Sérieusement, Théo ? C'est tout ce que tu trouves à répondre ?

« Ensuite, nous ne serons plus le 10 novembre, répond-elle comme une évidence.

— Encore une histoire d'anniversaire ? demandé-je, alors que je brûle d'envie de lui hurler de renoncer.

— Oui. »

Elle fait un mouvement pour rejoindre l'homme dans le jardin, mais je saisis son bras.

« S'il te plaît, Léonie, réfléchis... Tu te fais du mal.

— Tu ne comprends rien, Théo, tu ne peux pas comprendre. »

Elle serine cette réplique d'un ton mécanique, comme si elle l'avait apprise par cœur et la récitait sans y penser. Ce qui est peut-être le cas.

« Tu m'avais dit de te retenir...

— Et je t'ai dit d'oublier ça. J'ai parfaitement réfléchi.

— Tu ne peux pas dire ça comme si tu allais... comme si tu allais juste faire quelque chose d'un peu dangereux. Tu vas t'en vouloir, tu... Léonie...

— Il a tué son fils », siffle-t-elle entre ses dents, ses yeux d'ambre rivés sur Jean Dubois.

Le choc me coupe la voix. J'observe l'homme occupé à arroser ses fleurs, inconscient de notre présence. Lui, avoir tué son fils ? Les meurtriers ne ressemblent pas à cela. Ils ont l'assurance hautaine de Sélène Lemercier ou l'austérité glaciale d'Eugène Ormier. Ils ne se tiennent pas courbés au-dessus d'un misérable rosier, fragiles et tremblants, peinant à manier un tuyau d'arrosage. Ce n'est pas dans l'ordre des choses.

« Tu dois te tromper », soufflé-je d'un ton implorant.

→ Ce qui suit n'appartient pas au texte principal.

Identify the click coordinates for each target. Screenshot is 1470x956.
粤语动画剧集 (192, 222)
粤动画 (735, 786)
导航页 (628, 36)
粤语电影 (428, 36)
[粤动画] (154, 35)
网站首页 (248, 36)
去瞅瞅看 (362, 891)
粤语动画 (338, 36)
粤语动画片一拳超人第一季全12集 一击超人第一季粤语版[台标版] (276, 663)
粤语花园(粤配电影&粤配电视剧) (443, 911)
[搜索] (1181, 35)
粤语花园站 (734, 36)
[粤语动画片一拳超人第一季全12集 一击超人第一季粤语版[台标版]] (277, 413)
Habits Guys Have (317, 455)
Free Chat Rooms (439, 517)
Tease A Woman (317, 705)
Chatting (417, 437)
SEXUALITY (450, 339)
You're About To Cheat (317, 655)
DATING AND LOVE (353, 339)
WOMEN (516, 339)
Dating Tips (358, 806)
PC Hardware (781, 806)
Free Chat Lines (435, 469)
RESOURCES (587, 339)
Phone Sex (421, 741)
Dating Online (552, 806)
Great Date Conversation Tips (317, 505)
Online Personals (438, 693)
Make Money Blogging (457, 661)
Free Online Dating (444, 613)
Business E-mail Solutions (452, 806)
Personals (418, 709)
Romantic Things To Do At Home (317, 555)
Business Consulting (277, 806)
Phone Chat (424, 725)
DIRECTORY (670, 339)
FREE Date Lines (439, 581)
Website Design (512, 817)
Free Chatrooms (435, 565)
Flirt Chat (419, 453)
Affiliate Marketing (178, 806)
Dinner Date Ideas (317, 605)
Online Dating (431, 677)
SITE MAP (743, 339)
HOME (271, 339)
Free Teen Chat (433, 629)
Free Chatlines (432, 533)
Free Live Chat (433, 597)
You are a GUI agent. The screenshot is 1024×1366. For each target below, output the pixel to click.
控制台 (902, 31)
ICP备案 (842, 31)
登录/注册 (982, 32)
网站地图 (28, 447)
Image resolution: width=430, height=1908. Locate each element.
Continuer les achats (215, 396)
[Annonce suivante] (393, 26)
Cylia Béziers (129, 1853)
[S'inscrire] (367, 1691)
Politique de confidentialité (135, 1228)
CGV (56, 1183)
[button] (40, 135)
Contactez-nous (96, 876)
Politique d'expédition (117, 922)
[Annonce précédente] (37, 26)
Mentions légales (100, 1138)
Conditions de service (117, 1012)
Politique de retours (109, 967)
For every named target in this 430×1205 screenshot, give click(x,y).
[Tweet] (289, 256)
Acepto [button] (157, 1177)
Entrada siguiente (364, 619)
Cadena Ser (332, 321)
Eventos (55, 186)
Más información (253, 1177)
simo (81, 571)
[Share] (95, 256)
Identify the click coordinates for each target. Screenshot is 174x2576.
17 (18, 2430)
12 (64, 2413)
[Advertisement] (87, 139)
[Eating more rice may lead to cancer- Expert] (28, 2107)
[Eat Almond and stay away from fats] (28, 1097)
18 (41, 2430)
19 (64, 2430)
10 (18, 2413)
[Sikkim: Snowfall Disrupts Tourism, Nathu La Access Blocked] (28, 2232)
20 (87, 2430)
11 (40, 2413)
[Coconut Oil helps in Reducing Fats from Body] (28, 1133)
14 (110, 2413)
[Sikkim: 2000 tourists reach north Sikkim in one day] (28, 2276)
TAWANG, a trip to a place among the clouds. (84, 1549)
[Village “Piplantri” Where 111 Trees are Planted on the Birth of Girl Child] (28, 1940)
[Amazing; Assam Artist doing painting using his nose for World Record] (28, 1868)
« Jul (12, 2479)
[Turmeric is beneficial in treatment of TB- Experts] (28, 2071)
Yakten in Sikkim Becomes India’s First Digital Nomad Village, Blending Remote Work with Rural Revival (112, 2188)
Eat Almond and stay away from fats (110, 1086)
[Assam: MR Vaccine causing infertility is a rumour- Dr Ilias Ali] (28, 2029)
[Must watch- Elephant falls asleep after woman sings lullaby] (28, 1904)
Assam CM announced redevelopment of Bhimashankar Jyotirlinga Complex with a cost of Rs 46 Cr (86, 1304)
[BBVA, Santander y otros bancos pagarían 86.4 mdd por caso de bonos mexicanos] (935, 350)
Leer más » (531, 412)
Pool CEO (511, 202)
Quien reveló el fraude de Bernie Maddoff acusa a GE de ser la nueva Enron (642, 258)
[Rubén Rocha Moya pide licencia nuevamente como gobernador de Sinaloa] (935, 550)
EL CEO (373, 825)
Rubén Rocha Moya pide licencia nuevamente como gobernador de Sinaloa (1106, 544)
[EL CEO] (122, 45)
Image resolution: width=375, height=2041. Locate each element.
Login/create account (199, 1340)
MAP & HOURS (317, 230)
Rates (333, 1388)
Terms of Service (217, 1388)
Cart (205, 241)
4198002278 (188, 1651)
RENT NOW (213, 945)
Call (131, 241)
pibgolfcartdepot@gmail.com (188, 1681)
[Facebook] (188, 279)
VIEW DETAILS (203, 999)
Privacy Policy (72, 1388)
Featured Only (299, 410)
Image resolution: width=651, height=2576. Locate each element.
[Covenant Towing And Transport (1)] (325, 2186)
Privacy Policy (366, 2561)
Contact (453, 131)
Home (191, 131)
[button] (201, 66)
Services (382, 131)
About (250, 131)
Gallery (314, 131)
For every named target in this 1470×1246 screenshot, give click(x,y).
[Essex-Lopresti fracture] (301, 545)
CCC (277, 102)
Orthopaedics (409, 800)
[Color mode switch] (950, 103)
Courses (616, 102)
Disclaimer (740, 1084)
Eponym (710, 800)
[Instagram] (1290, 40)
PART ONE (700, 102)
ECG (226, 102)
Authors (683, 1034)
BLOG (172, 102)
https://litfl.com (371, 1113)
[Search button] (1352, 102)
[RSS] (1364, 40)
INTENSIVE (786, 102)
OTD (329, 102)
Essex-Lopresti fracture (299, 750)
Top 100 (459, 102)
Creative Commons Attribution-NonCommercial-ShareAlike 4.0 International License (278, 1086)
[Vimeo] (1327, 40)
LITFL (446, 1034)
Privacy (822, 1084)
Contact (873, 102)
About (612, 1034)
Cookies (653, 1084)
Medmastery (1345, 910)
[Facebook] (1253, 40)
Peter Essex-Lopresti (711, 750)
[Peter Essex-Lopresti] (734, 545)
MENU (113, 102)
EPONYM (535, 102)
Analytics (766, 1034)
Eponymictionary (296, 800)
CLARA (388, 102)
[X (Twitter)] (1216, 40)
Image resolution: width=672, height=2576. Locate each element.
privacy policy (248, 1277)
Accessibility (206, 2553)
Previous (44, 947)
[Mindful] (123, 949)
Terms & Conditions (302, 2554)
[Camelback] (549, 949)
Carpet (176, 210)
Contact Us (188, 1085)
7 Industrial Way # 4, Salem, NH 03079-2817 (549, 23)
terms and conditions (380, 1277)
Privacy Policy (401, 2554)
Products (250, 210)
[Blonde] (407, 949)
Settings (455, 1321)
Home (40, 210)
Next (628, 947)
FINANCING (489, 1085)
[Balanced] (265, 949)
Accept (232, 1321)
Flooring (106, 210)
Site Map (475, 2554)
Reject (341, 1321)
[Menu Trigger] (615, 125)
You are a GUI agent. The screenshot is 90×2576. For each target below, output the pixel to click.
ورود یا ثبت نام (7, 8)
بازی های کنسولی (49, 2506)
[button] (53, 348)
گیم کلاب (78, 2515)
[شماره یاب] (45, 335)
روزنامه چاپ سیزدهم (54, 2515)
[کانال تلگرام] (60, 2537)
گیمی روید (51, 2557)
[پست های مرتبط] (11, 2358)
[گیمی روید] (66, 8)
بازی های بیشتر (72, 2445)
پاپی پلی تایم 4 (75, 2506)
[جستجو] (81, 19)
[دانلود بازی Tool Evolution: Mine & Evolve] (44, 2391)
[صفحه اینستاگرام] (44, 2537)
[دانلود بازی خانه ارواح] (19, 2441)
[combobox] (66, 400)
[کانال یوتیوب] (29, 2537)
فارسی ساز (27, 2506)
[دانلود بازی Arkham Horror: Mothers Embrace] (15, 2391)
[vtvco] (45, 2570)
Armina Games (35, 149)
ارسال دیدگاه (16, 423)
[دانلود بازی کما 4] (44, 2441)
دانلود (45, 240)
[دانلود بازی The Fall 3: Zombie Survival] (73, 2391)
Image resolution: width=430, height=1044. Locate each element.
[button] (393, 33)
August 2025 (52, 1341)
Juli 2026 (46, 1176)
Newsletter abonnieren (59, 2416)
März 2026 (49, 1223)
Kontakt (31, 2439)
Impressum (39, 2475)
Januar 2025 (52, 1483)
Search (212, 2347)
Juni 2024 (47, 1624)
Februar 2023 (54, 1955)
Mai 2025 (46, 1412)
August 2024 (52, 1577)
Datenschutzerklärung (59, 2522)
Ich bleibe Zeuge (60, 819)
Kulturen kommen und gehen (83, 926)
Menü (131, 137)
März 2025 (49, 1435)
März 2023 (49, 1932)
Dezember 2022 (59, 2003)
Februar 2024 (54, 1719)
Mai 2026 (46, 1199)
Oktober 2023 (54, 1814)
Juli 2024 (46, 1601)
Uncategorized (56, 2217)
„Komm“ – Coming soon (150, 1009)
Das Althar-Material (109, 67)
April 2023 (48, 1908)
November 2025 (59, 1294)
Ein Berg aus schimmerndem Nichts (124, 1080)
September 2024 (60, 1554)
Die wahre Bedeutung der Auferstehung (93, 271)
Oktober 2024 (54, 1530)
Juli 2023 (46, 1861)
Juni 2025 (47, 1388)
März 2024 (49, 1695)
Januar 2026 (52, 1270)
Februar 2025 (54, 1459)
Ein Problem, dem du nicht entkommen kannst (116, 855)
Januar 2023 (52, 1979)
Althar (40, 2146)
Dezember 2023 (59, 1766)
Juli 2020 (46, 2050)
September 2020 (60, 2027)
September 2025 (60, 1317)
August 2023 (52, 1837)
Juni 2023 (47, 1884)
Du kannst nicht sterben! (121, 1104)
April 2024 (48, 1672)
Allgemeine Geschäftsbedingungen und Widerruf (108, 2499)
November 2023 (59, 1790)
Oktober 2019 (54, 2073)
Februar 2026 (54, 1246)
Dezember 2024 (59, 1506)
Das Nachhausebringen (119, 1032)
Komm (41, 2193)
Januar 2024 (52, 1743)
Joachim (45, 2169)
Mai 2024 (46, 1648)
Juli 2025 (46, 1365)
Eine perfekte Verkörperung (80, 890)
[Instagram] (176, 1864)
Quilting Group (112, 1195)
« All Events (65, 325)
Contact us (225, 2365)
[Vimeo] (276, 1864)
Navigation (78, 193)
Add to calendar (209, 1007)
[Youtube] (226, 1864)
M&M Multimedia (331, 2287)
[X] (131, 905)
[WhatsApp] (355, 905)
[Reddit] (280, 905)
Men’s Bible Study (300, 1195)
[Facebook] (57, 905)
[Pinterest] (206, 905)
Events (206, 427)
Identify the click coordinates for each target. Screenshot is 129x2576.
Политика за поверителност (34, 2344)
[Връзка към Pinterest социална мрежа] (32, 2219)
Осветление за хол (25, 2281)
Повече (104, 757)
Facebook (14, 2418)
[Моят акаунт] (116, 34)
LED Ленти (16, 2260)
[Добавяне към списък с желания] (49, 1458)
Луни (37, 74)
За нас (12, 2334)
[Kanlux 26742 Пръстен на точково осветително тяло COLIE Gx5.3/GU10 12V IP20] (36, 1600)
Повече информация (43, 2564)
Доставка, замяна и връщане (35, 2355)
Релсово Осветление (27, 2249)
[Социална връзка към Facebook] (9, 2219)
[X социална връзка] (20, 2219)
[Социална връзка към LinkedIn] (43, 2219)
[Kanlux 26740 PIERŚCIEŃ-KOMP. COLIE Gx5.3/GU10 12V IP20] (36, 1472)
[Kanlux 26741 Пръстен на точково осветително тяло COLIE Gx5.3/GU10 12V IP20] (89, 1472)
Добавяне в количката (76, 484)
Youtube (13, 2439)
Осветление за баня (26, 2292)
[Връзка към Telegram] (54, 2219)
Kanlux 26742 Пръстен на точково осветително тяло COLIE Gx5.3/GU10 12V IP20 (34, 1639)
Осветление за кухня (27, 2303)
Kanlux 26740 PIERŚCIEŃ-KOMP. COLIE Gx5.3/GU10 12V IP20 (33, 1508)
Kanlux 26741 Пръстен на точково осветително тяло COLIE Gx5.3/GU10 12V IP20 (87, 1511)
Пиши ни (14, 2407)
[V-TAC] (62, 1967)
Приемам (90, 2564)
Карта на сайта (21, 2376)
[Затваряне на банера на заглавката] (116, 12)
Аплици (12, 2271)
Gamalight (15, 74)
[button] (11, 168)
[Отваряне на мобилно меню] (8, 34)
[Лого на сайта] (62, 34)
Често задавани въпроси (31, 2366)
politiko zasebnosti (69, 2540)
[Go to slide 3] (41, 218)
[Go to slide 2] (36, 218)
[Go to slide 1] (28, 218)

Elle dégage son bras d'un geste busque.

« Je ne me trompe jamais là-dessus.

— Regarde-le, Léonie, lui intimé-je, luttant pour rassembler mes esprits. Il a vraiment l'air d'un criminel ? Tu as l'impression qu'il pourrait tuer un enfant, là ?

— Tu ne comprends pas », affirme-t-elle encore.

Elle observe l'homme d'un air pensif, puis son visage retrouve la dureté de la nuit du meurtre de Sélène Lemercier. Resterai-je impuissant, une nouvelle fois ?

« Ne te fie pas aux apparences, lâche-t-elle froidement, ses yeux de fauve toujours fixés sur Jean Dubois. Dans son corps fatigué, il y a le cerveau et le cœur d'un homme qui a tué son fils.

— On peut changer, protesté-je d'un ton peut-être trop convaincu, il regrette peut-être !

— Ah oui ? Tu en connais, des gens qui changent ? »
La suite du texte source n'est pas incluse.